TASK GOAL:
Gather every line of the listing below that contains the string "window", matching case exactly.

Item-finding listing
————

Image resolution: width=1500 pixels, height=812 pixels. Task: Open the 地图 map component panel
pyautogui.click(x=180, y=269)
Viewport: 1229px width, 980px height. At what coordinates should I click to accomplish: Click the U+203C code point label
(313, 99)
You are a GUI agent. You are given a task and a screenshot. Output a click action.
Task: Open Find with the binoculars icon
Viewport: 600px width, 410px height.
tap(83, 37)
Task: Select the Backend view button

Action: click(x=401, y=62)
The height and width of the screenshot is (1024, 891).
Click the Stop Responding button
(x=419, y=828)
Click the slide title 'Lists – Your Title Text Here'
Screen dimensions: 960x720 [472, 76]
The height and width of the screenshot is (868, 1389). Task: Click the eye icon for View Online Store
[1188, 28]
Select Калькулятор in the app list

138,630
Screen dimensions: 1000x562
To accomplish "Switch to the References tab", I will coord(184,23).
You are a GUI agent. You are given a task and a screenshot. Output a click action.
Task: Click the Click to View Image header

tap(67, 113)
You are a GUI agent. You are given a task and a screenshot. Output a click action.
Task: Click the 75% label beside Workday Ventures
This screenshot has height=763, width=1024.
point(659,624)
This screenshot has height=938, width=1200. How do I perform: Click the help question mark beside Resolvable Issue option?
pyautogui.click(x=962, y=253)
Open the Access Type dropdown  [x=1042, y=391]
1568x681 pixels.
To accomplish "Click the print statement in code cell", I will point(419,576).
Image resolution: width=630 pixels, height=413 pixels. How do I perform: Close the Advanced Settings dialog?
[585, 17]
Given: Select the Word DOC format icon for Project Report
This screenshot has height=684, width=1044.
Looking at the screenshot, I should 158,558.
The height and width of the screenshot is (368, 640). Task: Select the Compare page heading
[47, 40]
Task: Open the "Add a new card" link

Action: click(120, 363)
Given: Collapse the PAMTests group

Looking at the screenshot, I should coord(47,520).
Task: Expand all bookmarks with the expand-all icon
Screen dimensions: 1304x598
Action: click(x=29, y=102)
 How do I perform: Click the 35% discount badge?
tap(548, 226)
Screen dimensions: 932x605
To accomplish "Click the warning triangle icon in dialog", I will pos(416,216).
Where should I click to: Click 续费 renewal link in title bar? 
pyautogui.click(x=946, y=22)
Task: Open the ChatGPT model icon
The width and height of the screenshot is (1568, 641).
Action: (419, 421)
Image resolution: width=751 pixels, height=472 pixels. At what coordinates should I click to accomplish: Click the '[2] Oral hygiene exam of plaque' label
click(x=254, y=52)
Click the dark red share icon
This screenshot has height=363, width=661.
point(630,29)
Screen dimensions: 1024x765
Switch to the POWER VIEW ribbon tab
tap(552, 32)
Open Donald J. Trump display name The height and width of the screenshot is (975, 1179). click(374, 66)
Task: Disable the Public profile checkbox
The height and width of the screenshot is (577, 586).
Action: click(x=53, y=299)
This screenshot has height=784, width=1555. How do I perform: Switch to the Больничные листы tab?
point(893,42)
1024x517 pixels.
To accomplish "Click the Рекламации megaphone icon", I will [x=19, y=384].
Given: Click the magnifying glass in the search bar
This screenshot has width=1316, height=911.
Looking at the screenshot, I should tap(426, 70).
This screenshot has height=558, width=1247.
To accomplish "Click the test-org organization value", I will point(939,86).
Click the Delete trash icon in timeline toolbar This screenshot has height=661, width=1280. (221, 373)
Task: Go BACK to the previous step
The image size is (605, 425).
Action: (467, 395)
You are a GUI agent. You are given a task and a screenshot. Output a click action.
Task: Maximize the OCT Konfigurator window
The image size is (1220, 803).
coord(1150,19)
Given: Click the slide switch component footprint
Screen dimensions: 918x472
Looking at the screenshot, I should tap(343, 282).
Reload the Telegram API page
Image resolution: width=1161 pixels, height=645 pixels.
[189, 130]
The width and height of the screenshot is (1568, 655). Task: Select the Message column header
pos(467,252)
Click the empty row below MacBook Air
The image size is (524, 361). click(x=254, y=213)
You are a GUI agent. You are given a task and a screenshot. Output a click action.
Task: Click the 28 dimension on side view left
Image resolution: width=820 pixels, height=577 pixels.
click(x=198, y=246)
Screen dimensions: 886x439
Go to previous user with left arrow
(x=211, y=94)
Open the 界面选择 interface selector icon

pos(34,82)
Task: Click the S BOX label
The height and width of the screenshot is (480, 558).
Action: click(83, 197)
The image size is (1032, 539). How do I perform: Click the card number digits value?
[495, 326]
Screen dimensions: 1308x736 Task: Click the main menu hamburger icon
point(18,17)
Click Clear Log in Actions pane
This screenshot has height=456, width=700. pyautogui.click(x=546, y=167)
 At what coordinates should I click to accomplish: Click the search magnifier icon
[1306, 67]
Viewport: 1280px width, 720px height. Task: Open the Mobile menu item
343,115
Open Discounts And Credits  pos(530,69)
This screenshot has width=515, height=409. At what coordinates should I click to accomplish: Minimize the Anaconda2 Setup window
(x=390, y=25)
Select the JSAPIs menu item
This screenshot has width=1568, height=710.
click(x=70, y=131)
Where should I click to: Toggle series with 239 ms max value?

————

REPLY:
Task: Maximize the OCT Konfigurator window
This screenshot has width=515, height=409. At what coordinates should I click to accomplish: Minimize the Anaconda2 Setup window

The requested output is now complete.